2) A ***Multi_AutoDiff_Creator class*** which helps the user create variable objects from a multivariable function

```python

"""
This class helps user initialize different variables from a multivariable function without explicitly specifying them respectively using AutoDiff class

It will need to import AutoDiff Class
"""
	def __init__(self,*args,**kwargs):
		deri = np.identity(len(kwargs))
		i = 0 
		self.Vars =[]
		for key, value in kwargs.items():
			self.List.append(AutoDiff(value,deri[i]))
			i+=1

#Demo and comparison

'''initiate a multivariable function using Multi_AutoDiff_Creator class'''
X,Y= Multi_AutoDiff_Creator(X = 1., Y=3.).Vars
func = X + 2*Y*X 
```


Notice that this class only serves as a helper class to ensure that every variable created has the correct format of dimensionality. The class itself has no influence on the forward differentation process.

For better calculation of the derivatives of our elementary functions, we also introduce our elementary function class

3)An ***Elementary function*** file which calculate derivatives for elementary functions as described previously
```python  
    #Elementary Function Derivative (not exhaustive):
    def exp(self,ADobj):
    def tan(self,ADobj):
    def sin(self,ADobj):
    def cos(self.ADobj):
# ...

```

4) A ***Jacobian*** class which helps the user compute the Jacobian matrix for vector functions
```python 
class Jacobian:
	def __init__(self,vector_func):
		self.function = vector_func
		self.l = len(self.function)

	def value(self):
		Jacob=[]
		for i in range(self.l):
			Jacob.append(self.function[i].der)
		return np.array(Jacob)


    x, y = ad.Multi_AutoDiff_Creator(x=2, y=3).Vars

    #Deifne a vector function
    func = np.array([x+y, 2*x*y])
    Jacob = ad.Jacobian(func)
    print(Jacob.value()) # this class method output the full jacobian matrix as an np array
```

5) An ***Advanced Feature Class*** which implement more advanced derivatives (such as the Hessian/ Backward propagation) which inherits the AD

6) A ***Test*** class which tests existing module functionalities, which we have in our project already.

#Aspects yet to be implemented
1) A dimensionality check method in both the AutoDiff and the Jacobian class to help check the dimensionality of users' operations

2) Error checking for all the trig functions such as sec, tanh, cosh, etc.


3)The extra feature of back propagation

4) Other Error Handling issues that might occur



## Future Features

We would like to try to implement the reverse mode automatic differentiation algorithm for our future features.
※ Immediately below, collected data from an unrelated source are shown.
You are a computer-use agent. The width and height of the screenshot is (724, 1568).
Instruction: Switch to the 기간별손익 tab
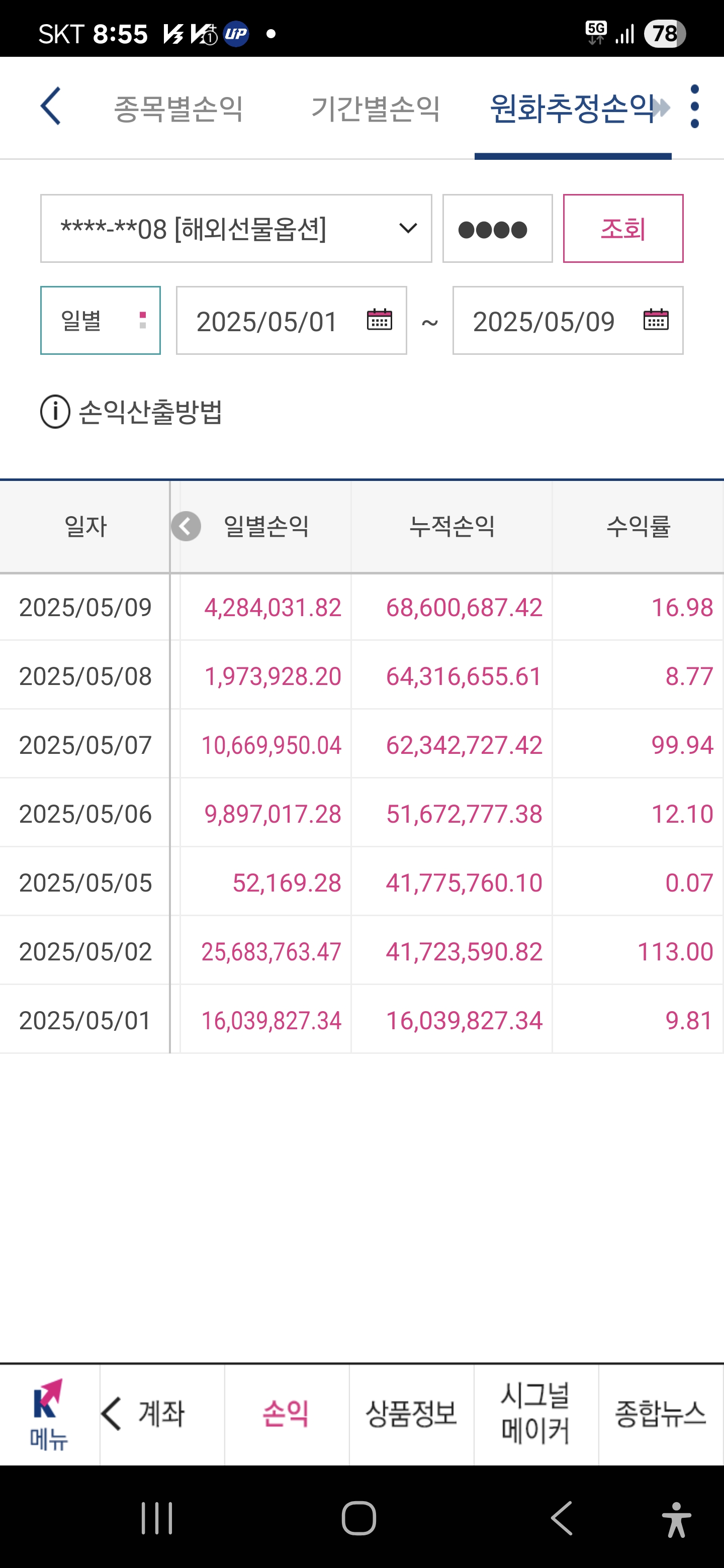click(376, 109)
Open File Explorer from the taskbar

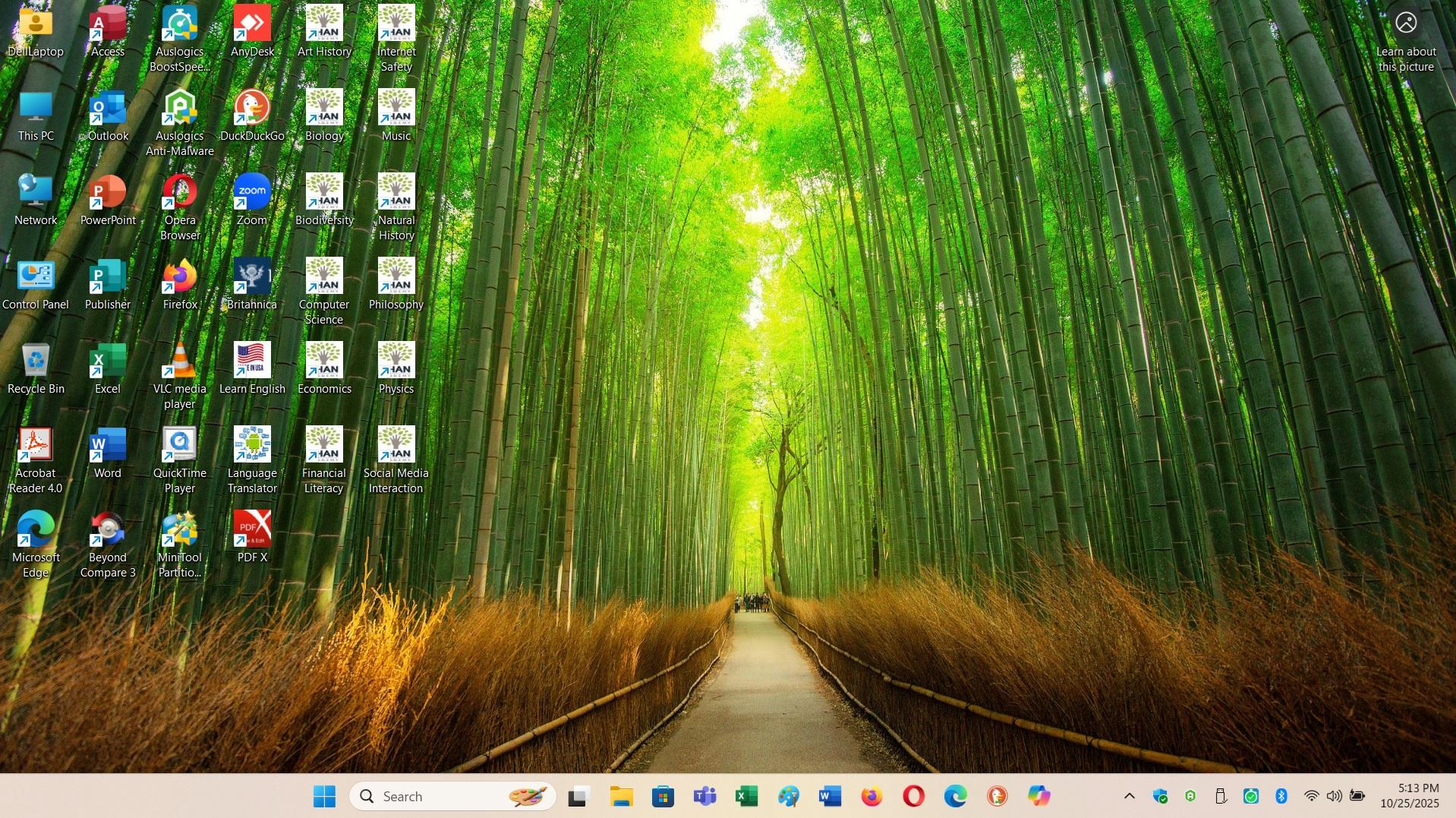point(621,796)
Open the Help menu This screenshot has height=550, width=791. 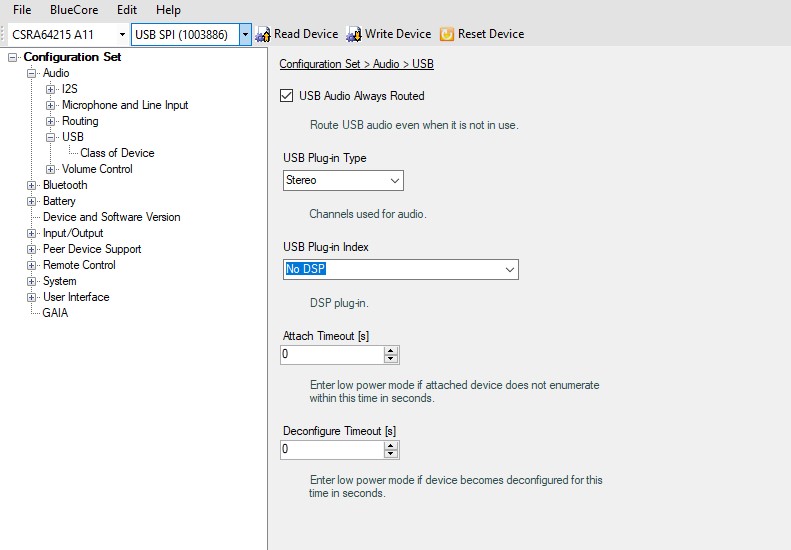tap(168, 10)
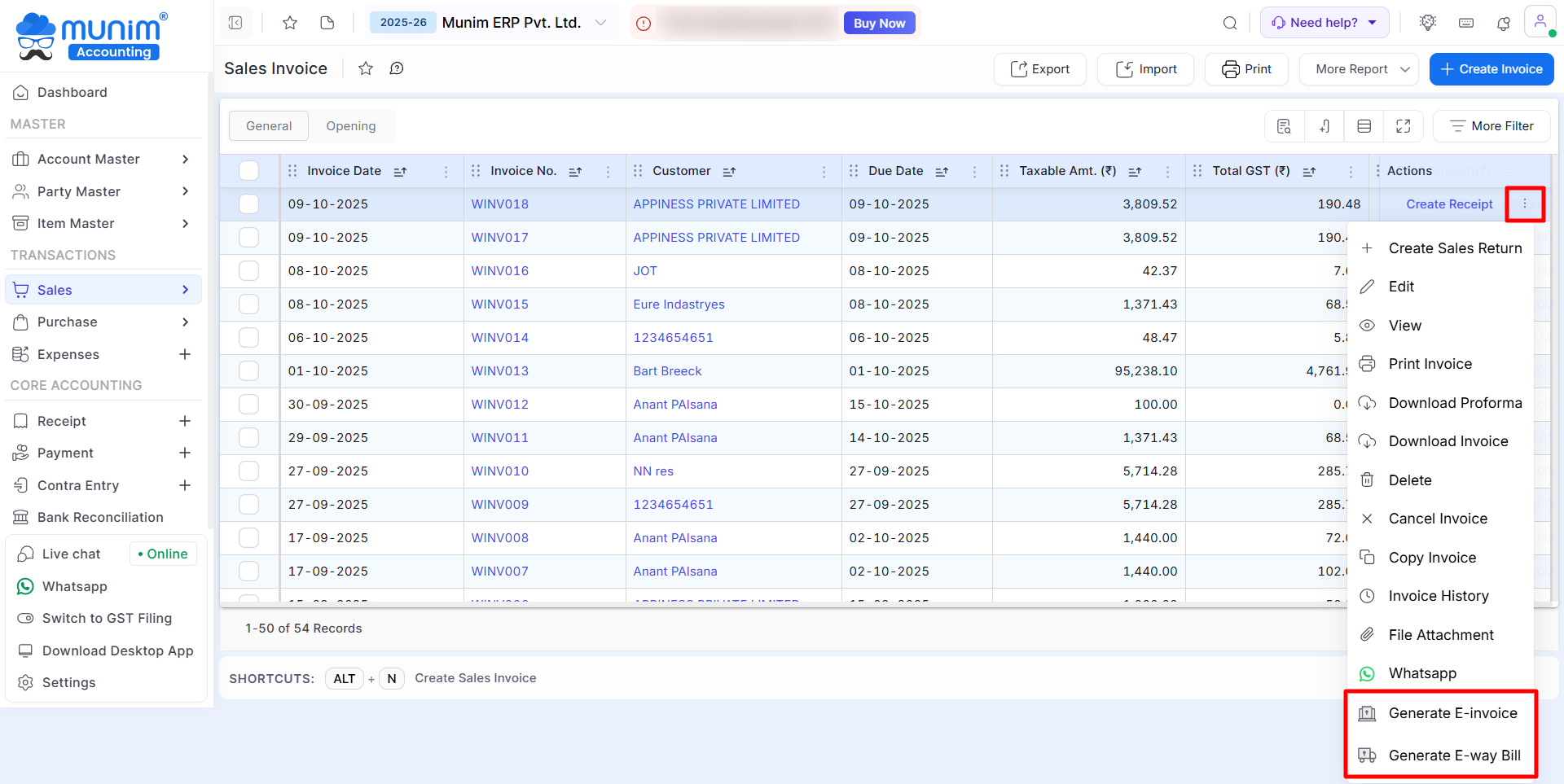
Task: Sort the table by Invoice Date column
Action: coord(400,172)
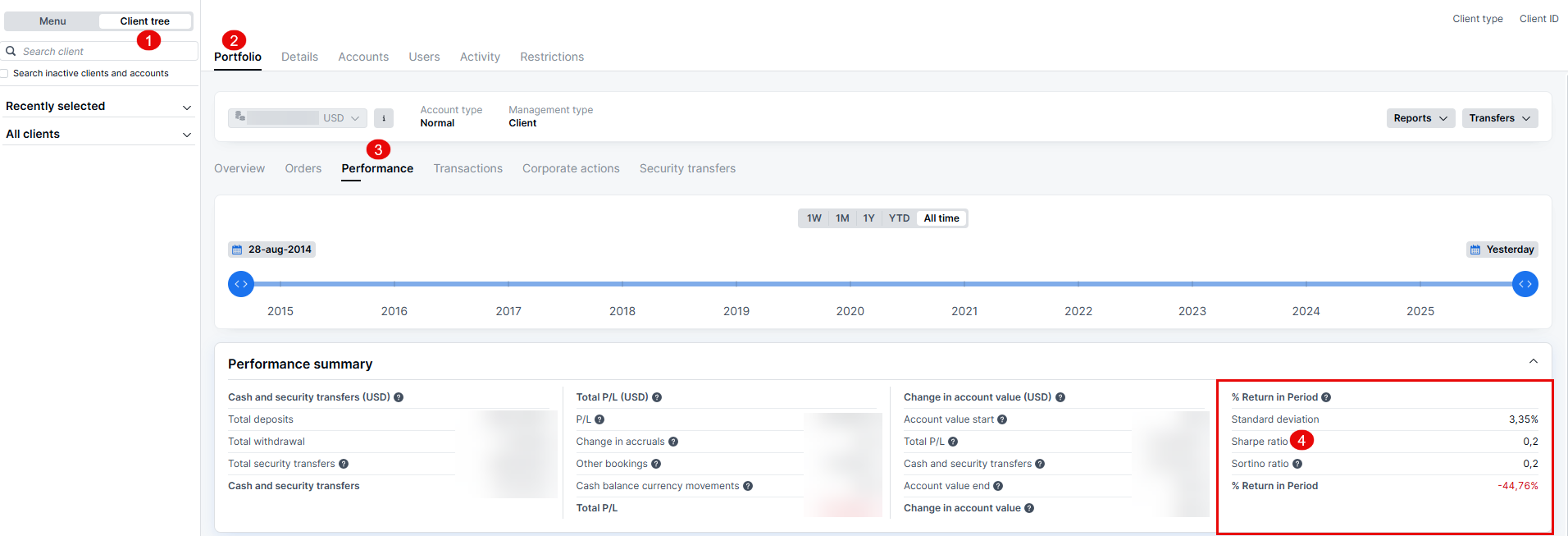
Task: Click the Yesterday end date calendar
Action: (x=1502, y=250)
The directory structure and basic modules used will remain the same.Additional data structure might invlove trees or linked list if necessary for our implementation of the reverse mode automatic differentation.

Since for reverse mode automatic differentiation will require the storage of all relatived derivatives for the final derivative propagation(we will need to keep intermediate data in the memory during the
forward pass for used in the backpropagation), the primary challenge for implementing this new feature is to understand how to store all the derivatives (in particular what data structure should we use to store them) with respect to their related values and how to recursivley calculate the final gradient.

The implementation can be a tree like structure in which when we are overloading operators, we find a way to store the related values and derivatives as children for the previous nodes and when all the nodes (in this case autodiff objects) are traversed, we use recursion to back propagate the "tree".

Optimally, we would like to implement a very simple neural network finally using gradient descent (or back propagation algorithm) using our self implemented reverse mode with proper layers,nodes, loss and activation function etc.